Below are some records. Write out the lines from the one containing "The width and height of the screenshot is (1100, 825)." to the last line, word for word, leaving out pictures.

── Entries provided

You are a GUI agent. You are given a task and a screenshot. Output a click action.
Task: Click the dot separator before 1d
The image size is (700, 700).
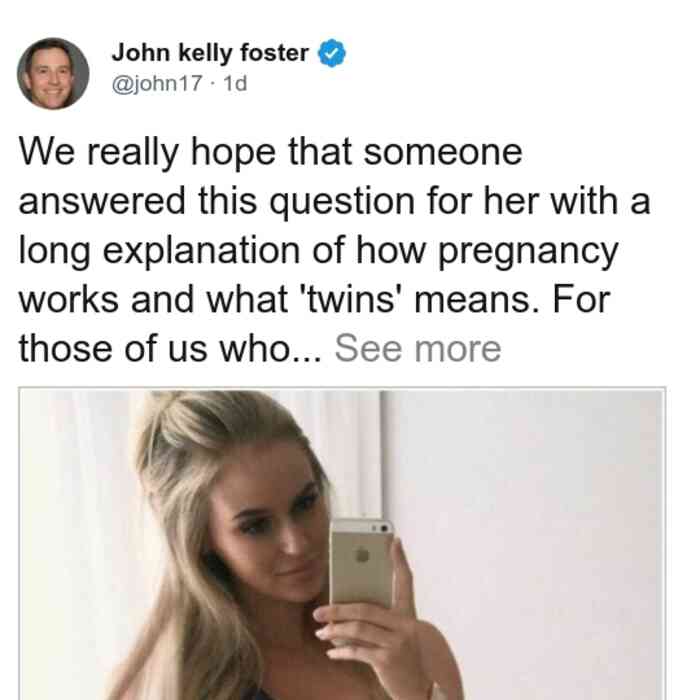(212, 84)
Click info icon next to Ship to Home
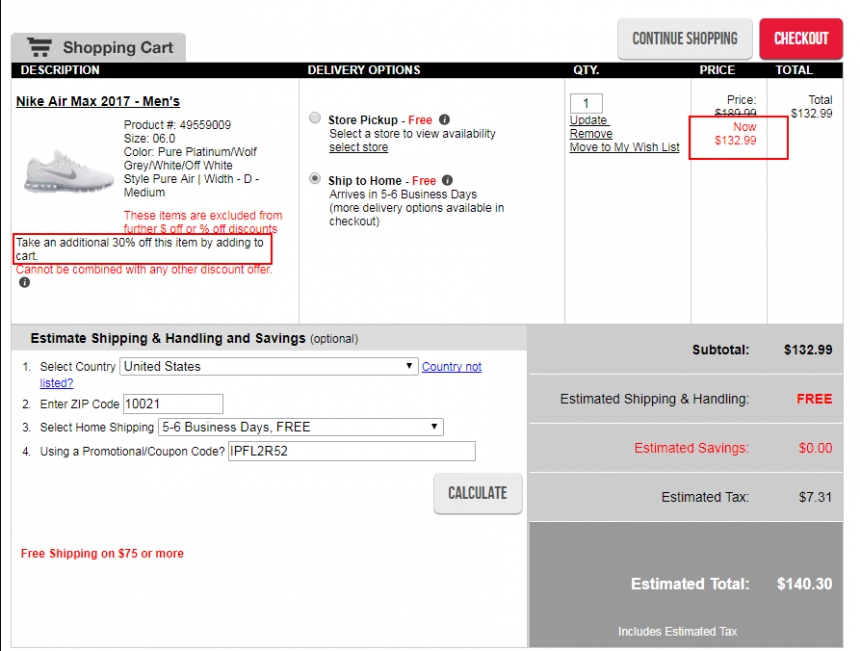 (x=447, y=181)
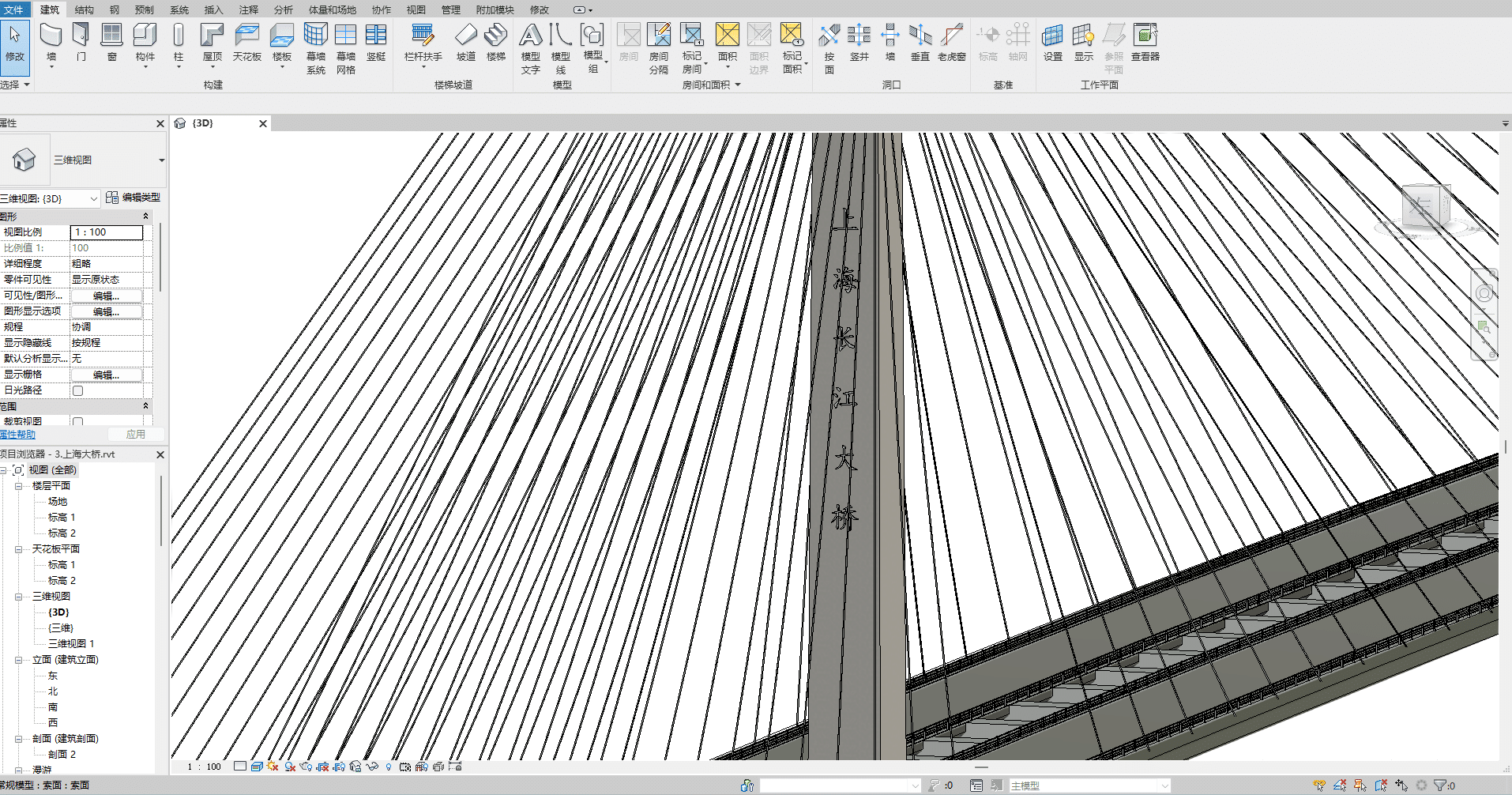Toggle the Crop View (裁剪视图) checkbox

[x=77, y=422]
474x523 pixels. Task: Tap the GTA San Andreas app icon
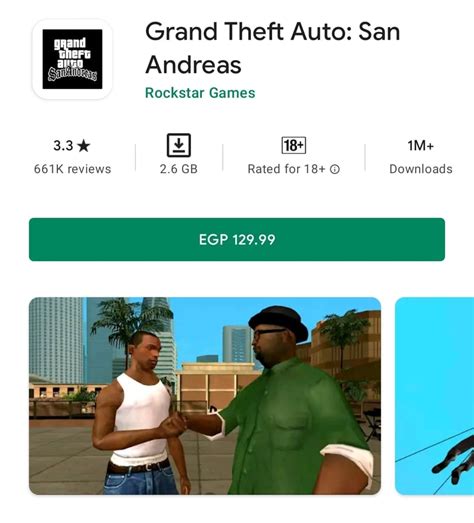tap(72, 59)
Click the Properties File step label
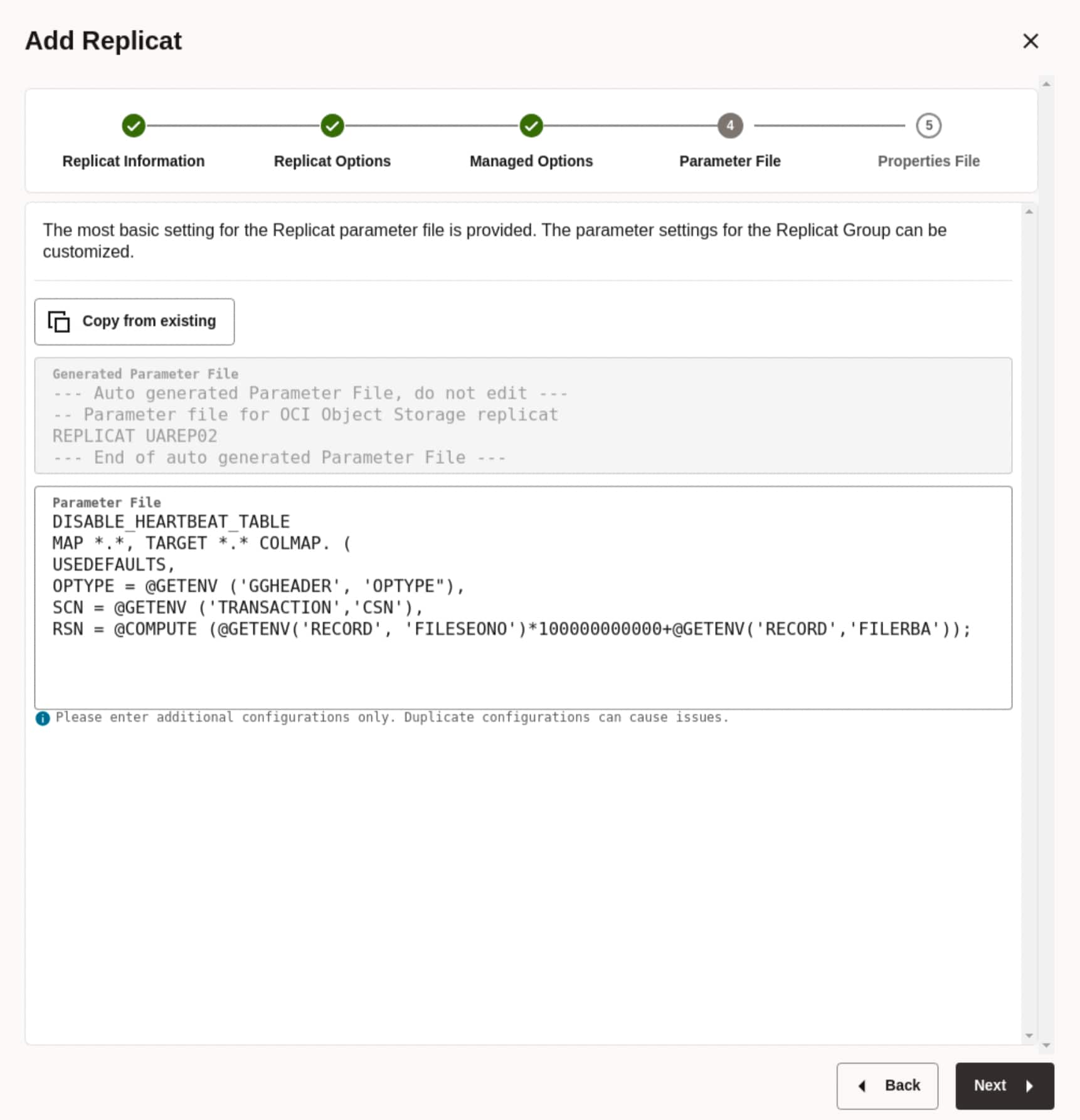The width and height of the screenshot is (1080, 1120). (928, 161)
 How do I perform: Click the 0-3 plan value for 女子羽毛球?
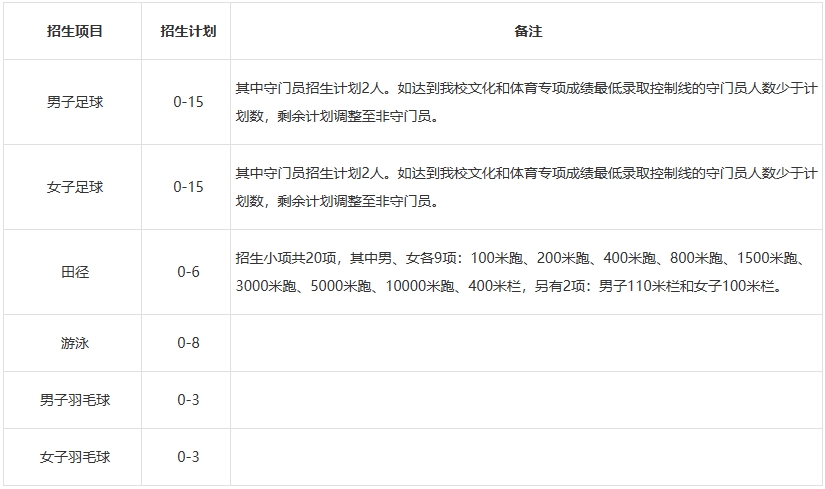(x=188, y=457)
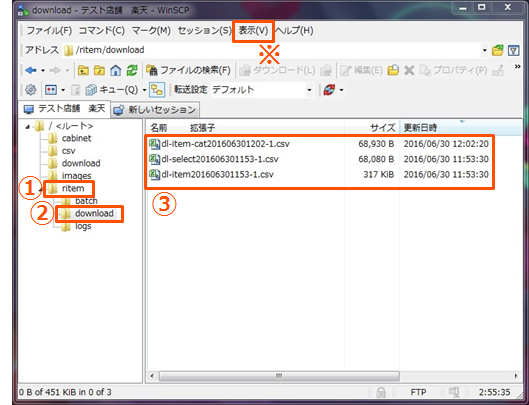
Task: Open the 表示(V) menu
Action: (253, 31)
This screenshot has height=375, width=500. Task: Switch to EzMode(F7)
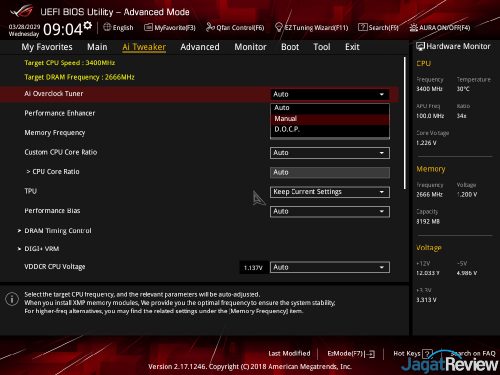[x=351, y=354]
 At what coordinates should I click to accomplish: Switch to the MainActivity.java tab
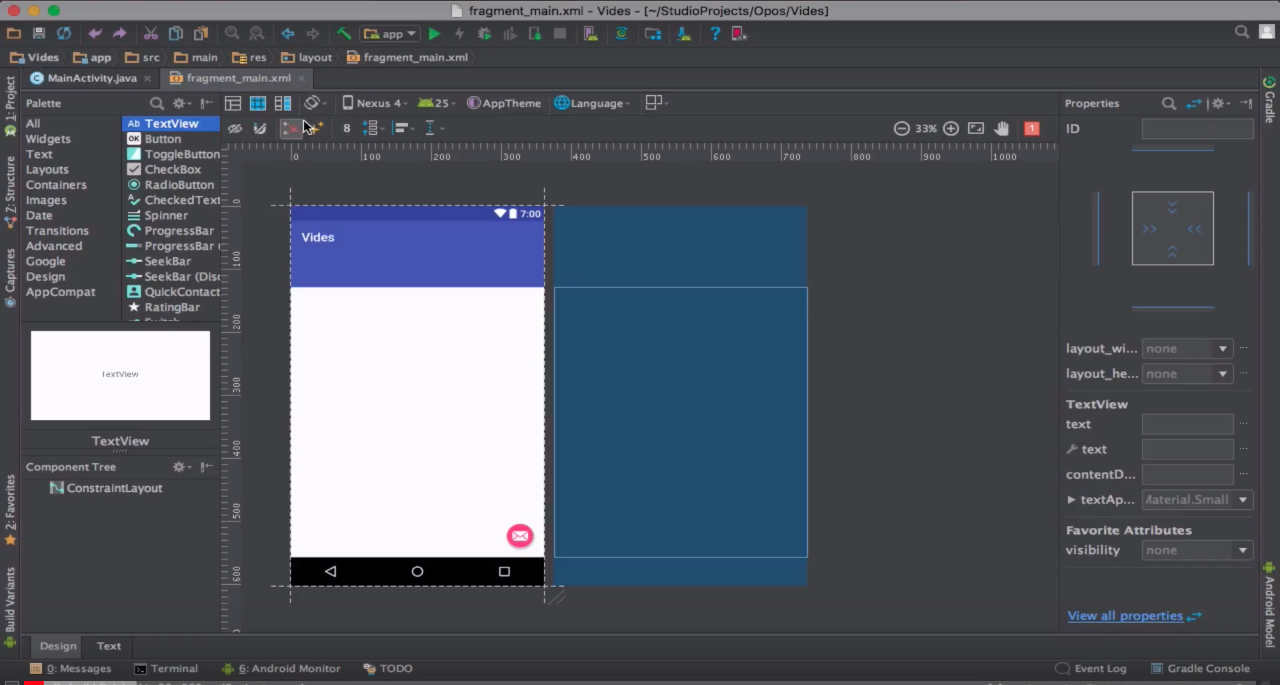[91, 78]
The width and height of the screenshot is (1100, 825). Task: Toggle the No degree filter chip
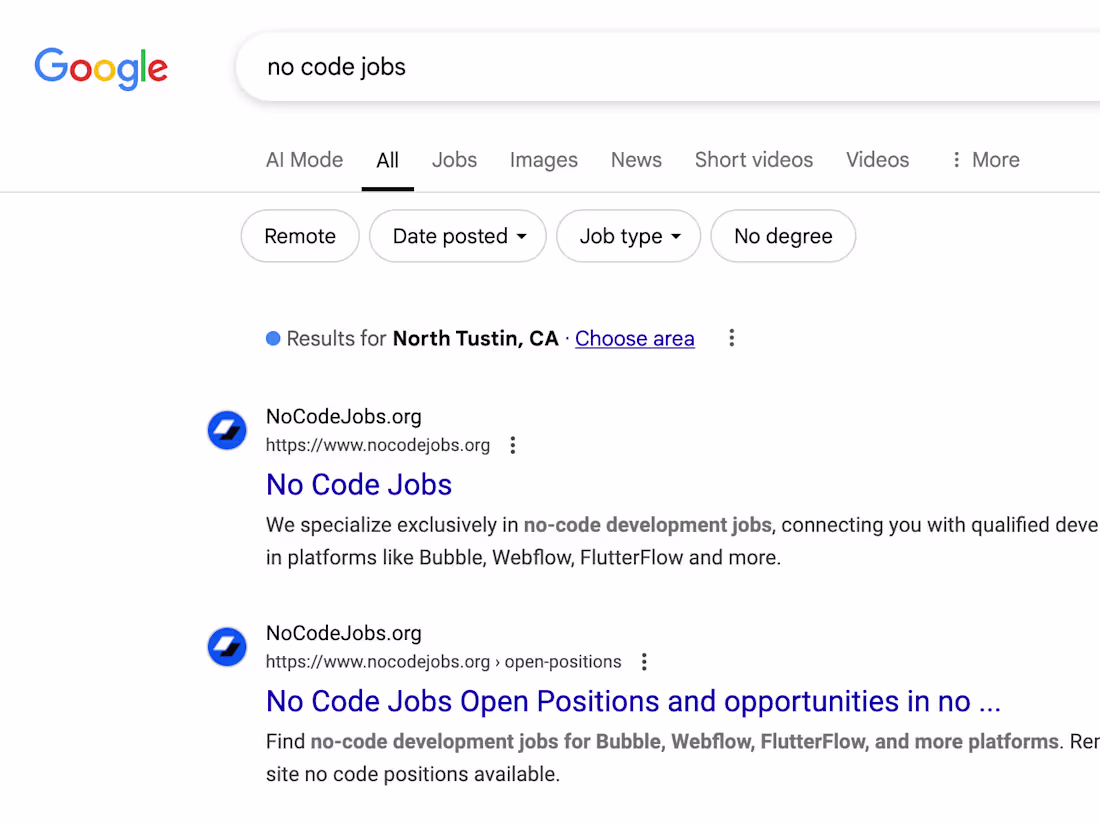click(783, 236)
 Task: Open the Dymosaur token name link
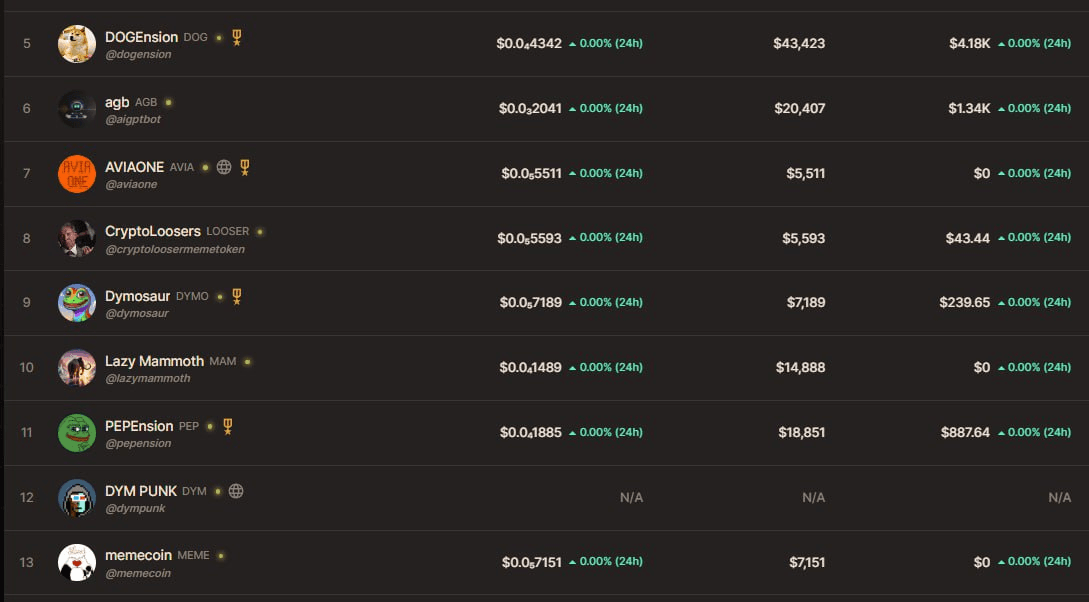point(138,296)
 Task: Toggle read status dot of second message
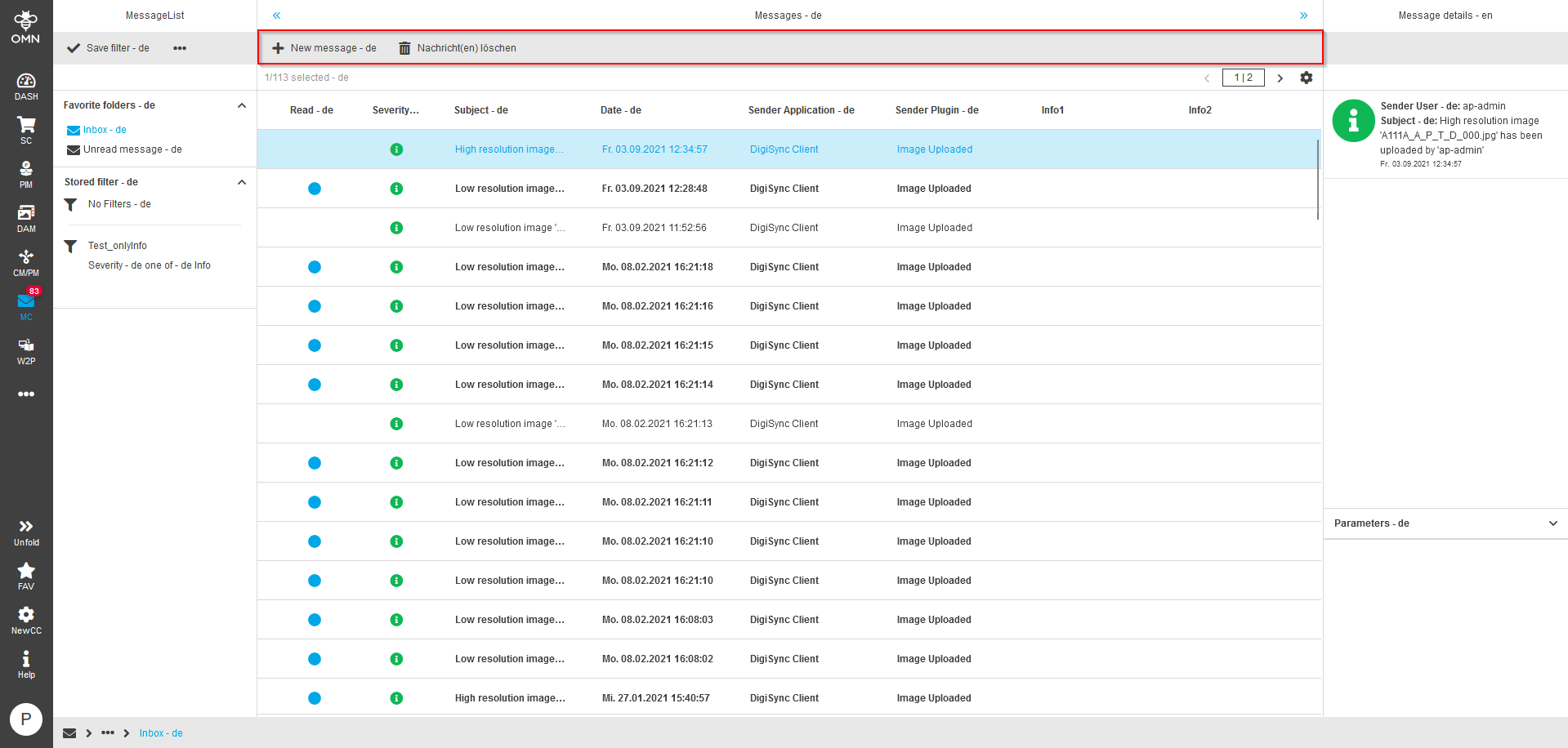click(x=315, y=189)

────

◆ Solved exercise ◆
The width and height of the screenshot is (1100, 825). Task: Toggle the No degree filter chip
click(783, 236)
 Task: Open the Dymosaur token name link
point(138,296)
 Task: Toggle read status dot of second message
click(x=315, y=189)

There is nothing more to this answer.